We've all been reading about the rising cost of healthcare and what its doing to the bottom lines of companies like GM and others. But whether its an employer or an individual or the federal government that is picking up the tab for our healthcare, its incredibly costly and payors are going to be aggressively looking for ways to cut costs. How do you do that without rationing care and reducing the access of people who need it most?

Let's agree on this - keeping people healthy and well is generally less expensive than treating them once they are sick. Large employers are starting to pick up on this and incorporating in their benefits plans more focus on diet, exercise and smoking cessation. I'm a major technology fan, as most of you know, but we don't need genomic medicine to tell us that we could cure a lot of cancer right now by getting people to stop smoking.

There are interesting companies out there working on the emerging 'wellness' market. Some, like Matria are coming at this from a more traditional business in disease management. By monitoring patients with chronic diseases - like diabetes and congestive heart failure - Matria can help those individuals manage their disease and stay in control. Keeping them out of the hospital is not only better for the patient, but also saves their employer or insurer big money. Its a little harder to measure the return on investment for a similar approach to wellness, but its got to be enormous, because it starts even earlier - before a patient has chronic disease. Last April, Matria acquired Miavita, a company that Mike Milken helped found, which focuses on web-based solutions to help healthy people stay well.

Pharmaceutical companies are not unmindful of the wellness opportunity. While on the one hand, therapies to treat disease are becoming more and more targeted to narrower sets of patients, drugs that help more broadly promote wellness may be the blockbusters of the future - because we will all take them to keep from getting sick. I suppose you could think about the statins as an example of that category - we take them pre-symptomatically to prevent the development of heart disease, based on a diagnostic test (cholesterol level) result. Its likely that obesity will be the next big market for wellness blockbuster drugs.

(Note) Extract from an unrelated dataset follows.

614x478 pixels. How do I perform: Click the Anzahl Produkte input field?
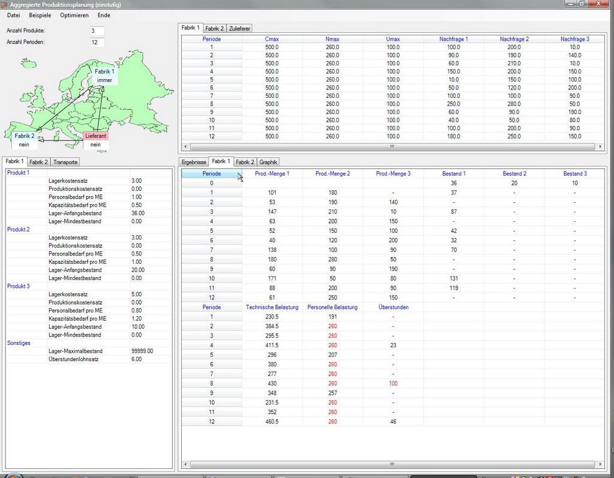click(97, 31)
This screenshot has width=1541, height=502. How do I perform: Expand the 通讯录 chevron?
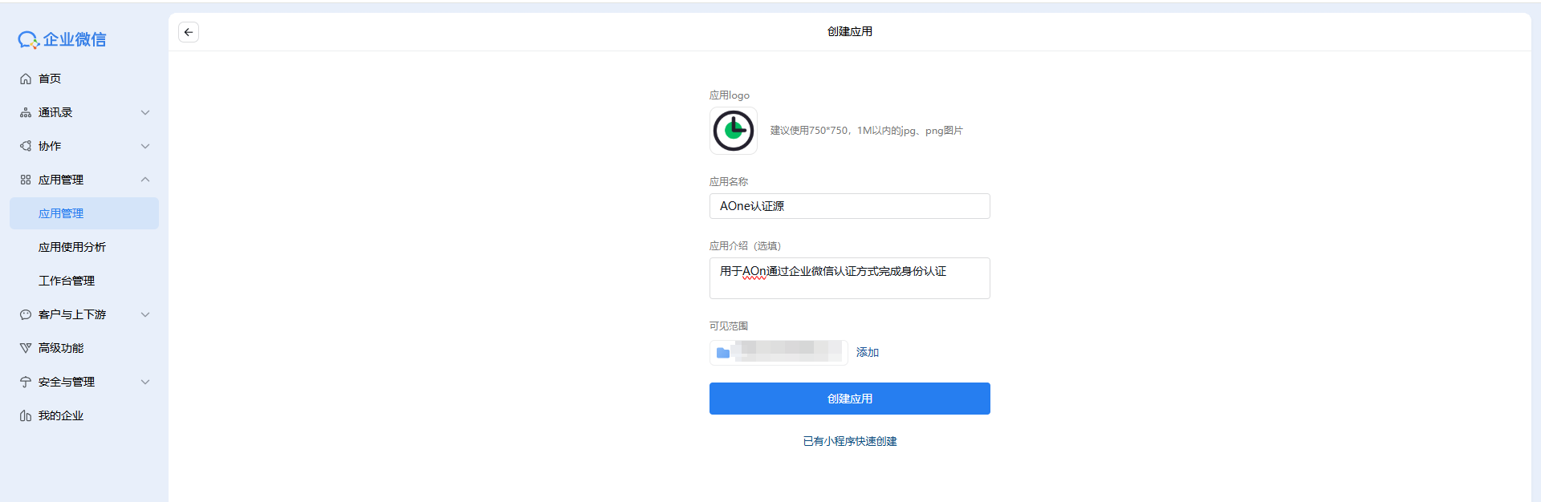(x=145, y=112)
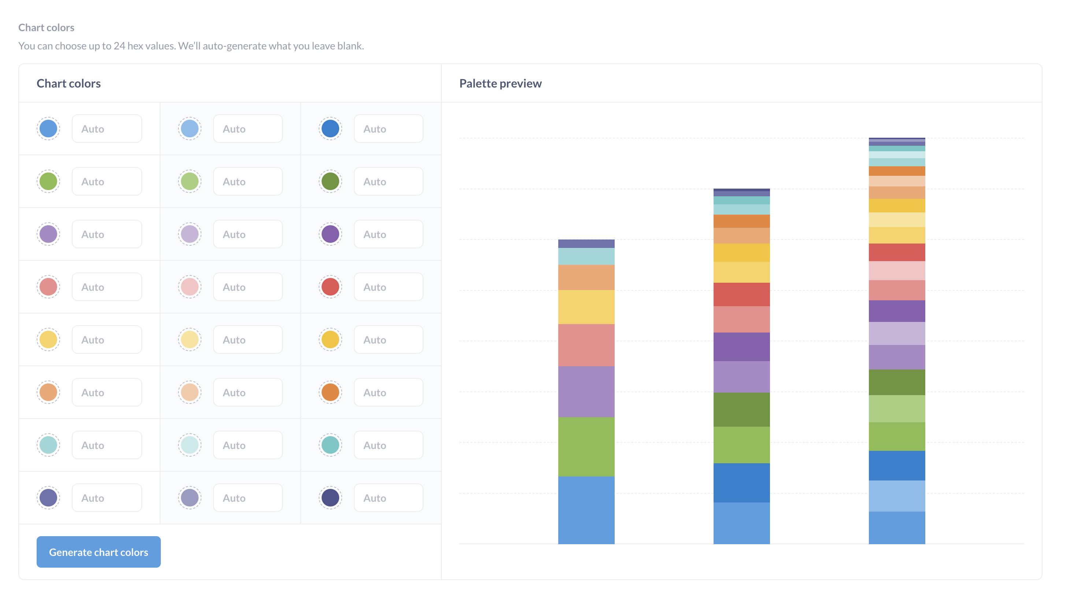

The relatively wild west world of 'nutraceuticals' has been promoting wellness for a long time. My friend and advisor Steve Burrill has raised a fund to invest in companies in this space, and has . Steve would point out that the current market for nutraceuticals is $150B, which is almost half that for prescription drugs and is ALL paid out of pocket. Foods like Benecol, a margerine that lowers cholesterol by adding a natural plant sterol called sitostanol to the spread, have made it to the mainstream supermarket shelves.

So happy new year - and think about your own personal wellness this year. I'll take a moment to share some of my personal favorite wellness tips with you:

Great diet book, if you are a data-driven person like me: "The Business Plan for the Body" by Jim Karas. Good common sense and helpful advice to change your habits. And formulas!

Self assessment, web-based tool that tells you how 'old' you are (healthwise) compared to your chronological age. Makes you stop and think, and helps you create a good plan for action on the things you can do something about. http://www.realage.com/

Pilates - ok, you have to do cardio too, but strength training and flexibility are often neglected, especially by Type A personalities like me. I've become religious about my weekly Pilates class, which is a gentle way to strengthen your core muscles, including your back if you have back problems. As always, consult your doctor before embarking on new fitness routines - especially if you have health issues.

OK, time to get moving! Wishing you a healthy new year!


(Disclaimer: I own no stock or financial interest in any of the companies mentioned above. I just think they are interesting!)